An upshot of looking at this is that -Xclang -emit-llvm-bc -save-temps does not work, and nor does -Xclang -emit-llvm -save-temps. However -emit-llvm -save-temps is fine. Opened https://bugs.llvm.org/show_bug.cgi?id=49234 to track.

Skipping the phases still looks right to me, instead of passing -emit-llvm-bc, but I suppose we could stall fixing this until we reach consensus on how to fix 49234. I can carry the patch locally for debugging until then.

Replacing CC1Args.push_back("-emit-llvm-bc"); with CC1Args.push_back("-emit-llvm-bc"); as suggested on the call does not work. This hook is downstream of the clang driver, so all it does under save temps is lead to clang -E -emit-llvm, which generated llvm as requested, that cannot be fed into clang -x cpp-output.

The handling of clang -save-temps that strips out emit-llvm from the preprocessor pass runs before this.

I do not want to change the semantics of emit-llvm, emit-llvm-bc, or save-temps to help out the amdgcn openmp target. I can see that breaking lots of other users of clang.

clang/lib/Driver/ToolChains/AMDGPUOpenMP.cpp
192

vaguely interesting that -emit-llvm here appears to generate the same code as -emit-llvm-bc, though neither compose correctly for -save-temps

Something we should probably check is the interaction between -save-temps and whether we are trying to compile a single file or an executable, e.g. the difference between clang and clang -c.

If trying to compile foo.c directly to an executable, -save-temps should probably print (along with lots of others) an assembly file containing the contents of the code object (the shared elf containing amdgcn machine code). If trying to compile only the host part, we probably want to emit asm. If trying to compile only the target part, we probably don't - the llc part is likely to error if the rest of the application is missing.
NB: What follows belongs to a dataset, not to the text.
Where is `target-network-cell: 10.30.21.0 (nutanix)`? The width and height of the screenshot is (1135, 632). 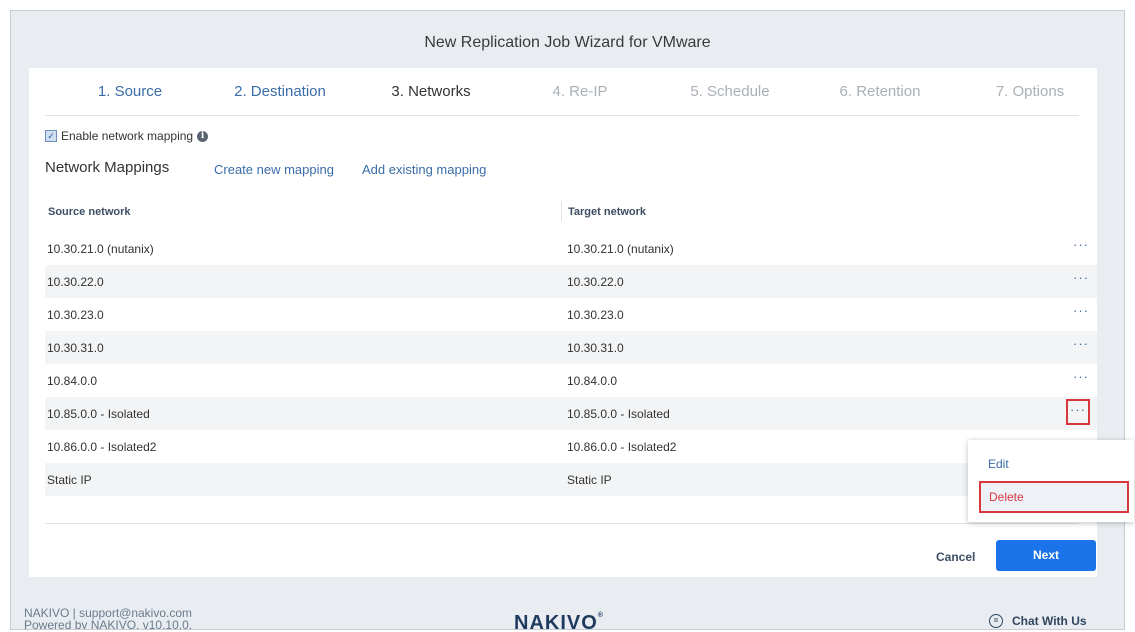 target-network-cell: 10.30.21.0 (nutanix) is located at coordinates (620, 249).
So, neither emit-llvm-bc or emit-llvm work well with save-temps. Therefore, I feel the current approach is still valid. This does not impact nvptx or any other target in any way. And I don't see how.

I see valid concern regarding assembly output. This patch will surely halt the device assembly output. I am working on that which require adding an extra llc step in AMDGPUOpenMPToolChain.
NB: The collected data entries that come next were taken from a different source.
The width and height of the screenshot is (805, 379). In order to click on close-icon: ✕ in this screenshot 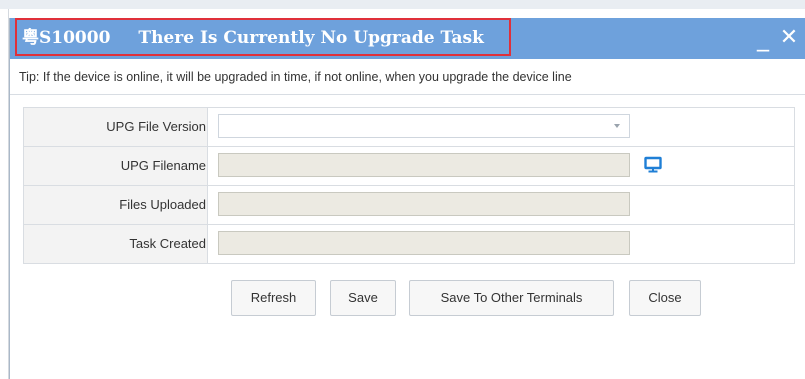, I will do `click(789, 38)`.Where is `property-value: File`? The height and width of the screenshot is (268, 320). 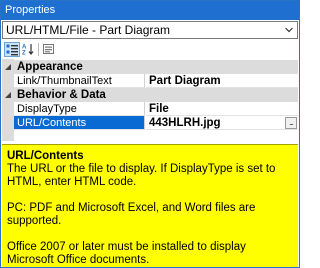
property-value: File is located at coordinates (222, 109).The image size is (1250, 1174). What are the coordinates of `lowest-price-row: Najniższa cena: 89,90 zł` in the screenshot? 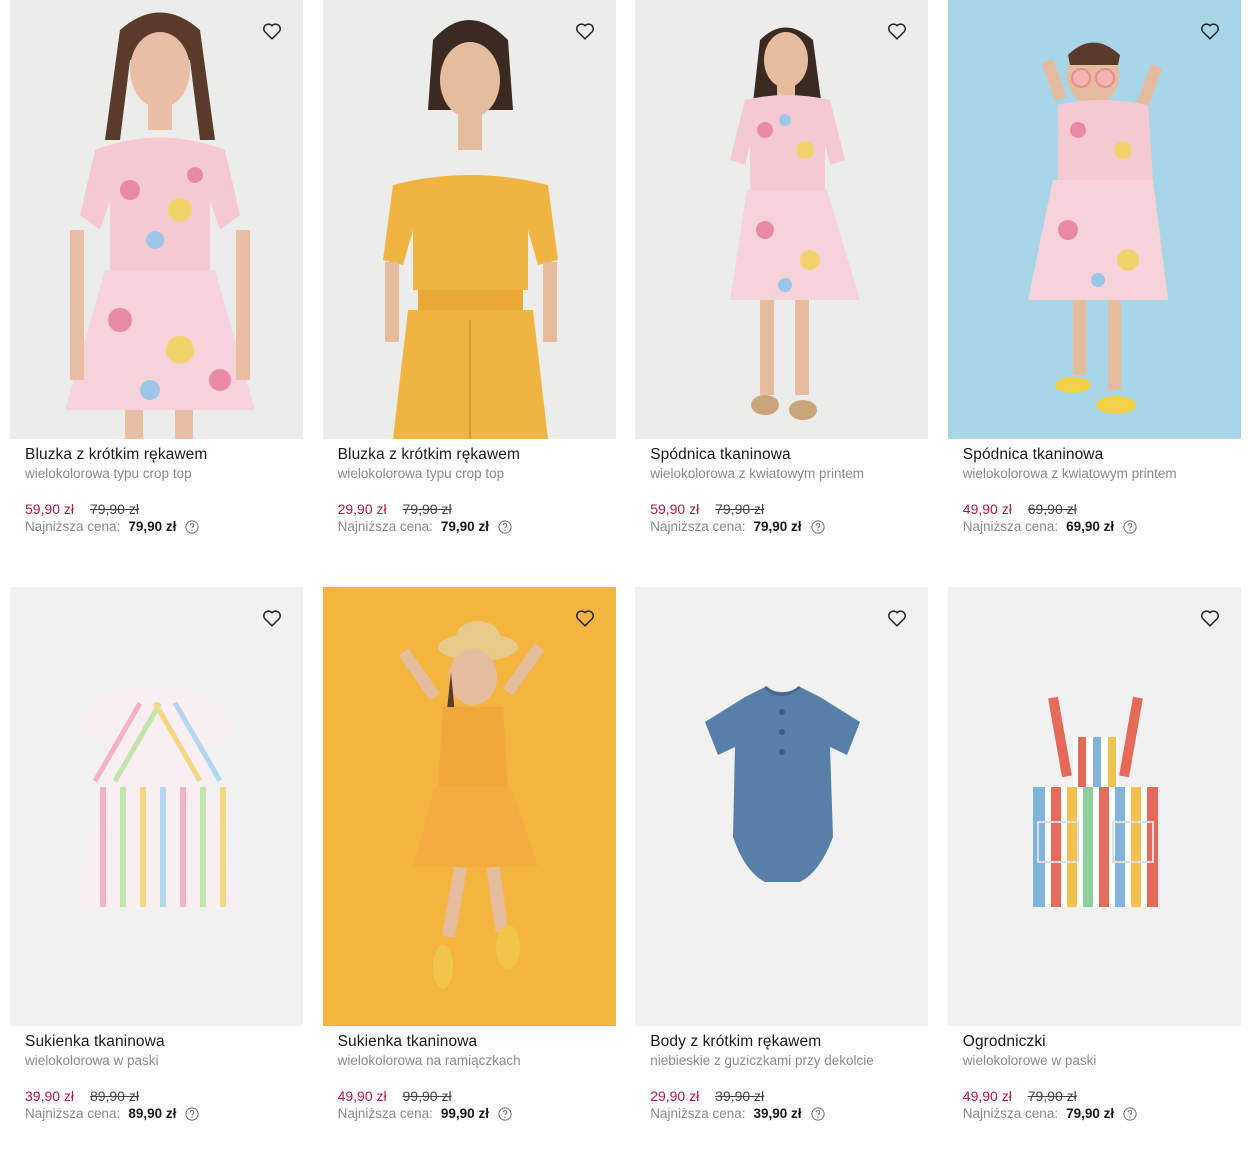 It's located at (156, 1114).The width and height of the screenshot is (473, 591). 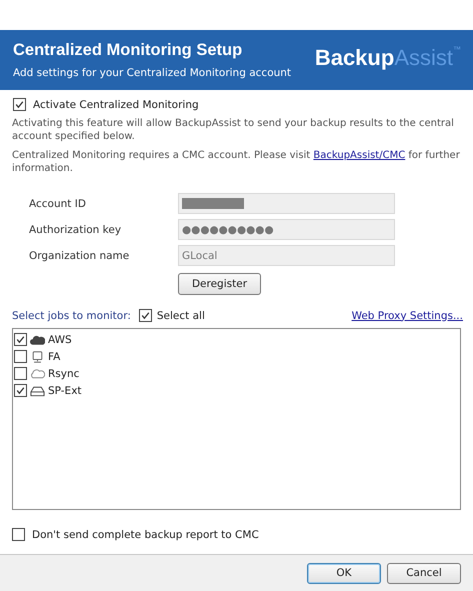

pdhaliwal updated this revision to Diff 326392.Feb 25 2021, 7:58 AM

Add extra llc step to produce assembly in the linker.

Strictly speaking I suppose that's not a temporary file, since it isn't used for anything, but whenever I pass -save-temps I am likely to want to read the assembly. This looks like a great workaround to me. @jdoerfert?
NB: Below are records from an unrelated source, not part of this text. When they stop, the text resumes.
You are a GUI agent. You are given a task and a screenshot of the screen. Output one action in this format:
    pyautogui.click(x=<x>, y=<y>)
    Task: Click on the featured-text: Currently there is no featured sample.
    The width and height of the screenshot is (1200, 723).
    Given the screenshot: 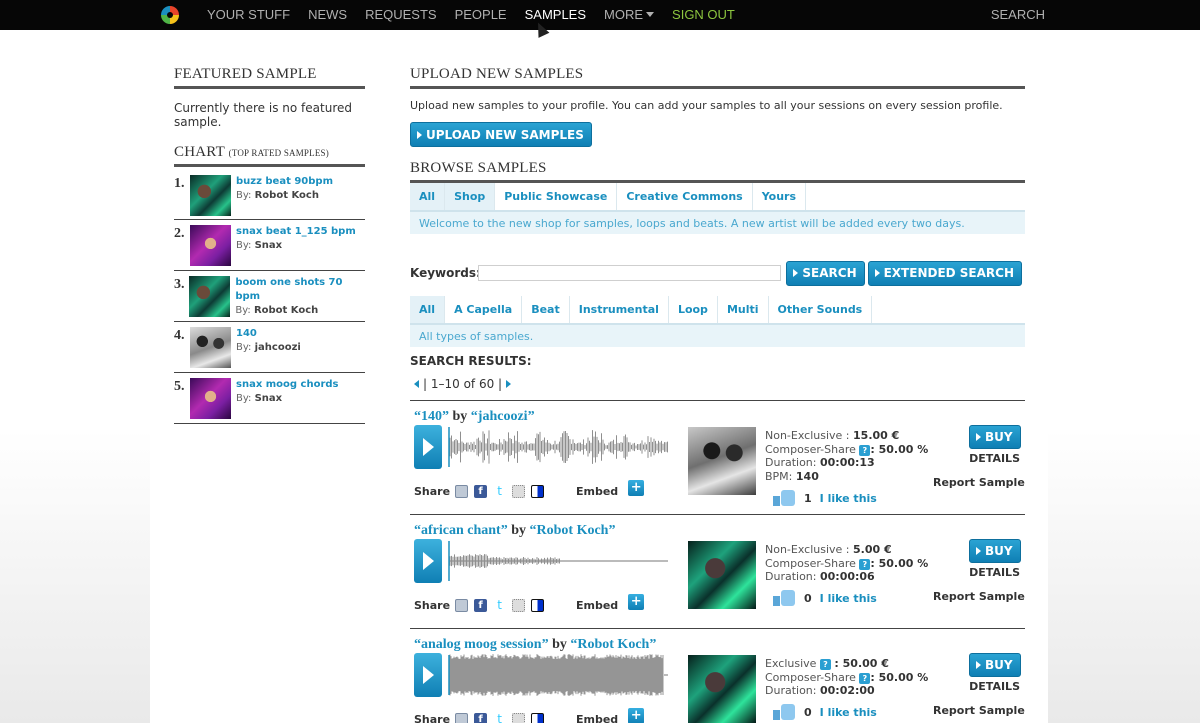 What is the action you would take?
    pyautogui.click(x=263, y=115)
jdoerfert resigned from this revision.Mar 15 2021, 9:42 AM

I see the need for this to work, unsure if this is the right way, we need to make progress though.

JonChesterfield accepted this revision.Mar 15 2021, 10:18 AM

Agreed. Lack of save temps is causing grief when debugging, so I keep on applying this patch locally. Let's go with this for now. and change to something better when we think of it.

This revision is now accepted and ready to land.Mar 15 2021, 10:18 AM
This revision was landed with ongoing or failed builds.Mar 15 2021, 9:58 PM
This revision was automatically updated to reflect the committed changes.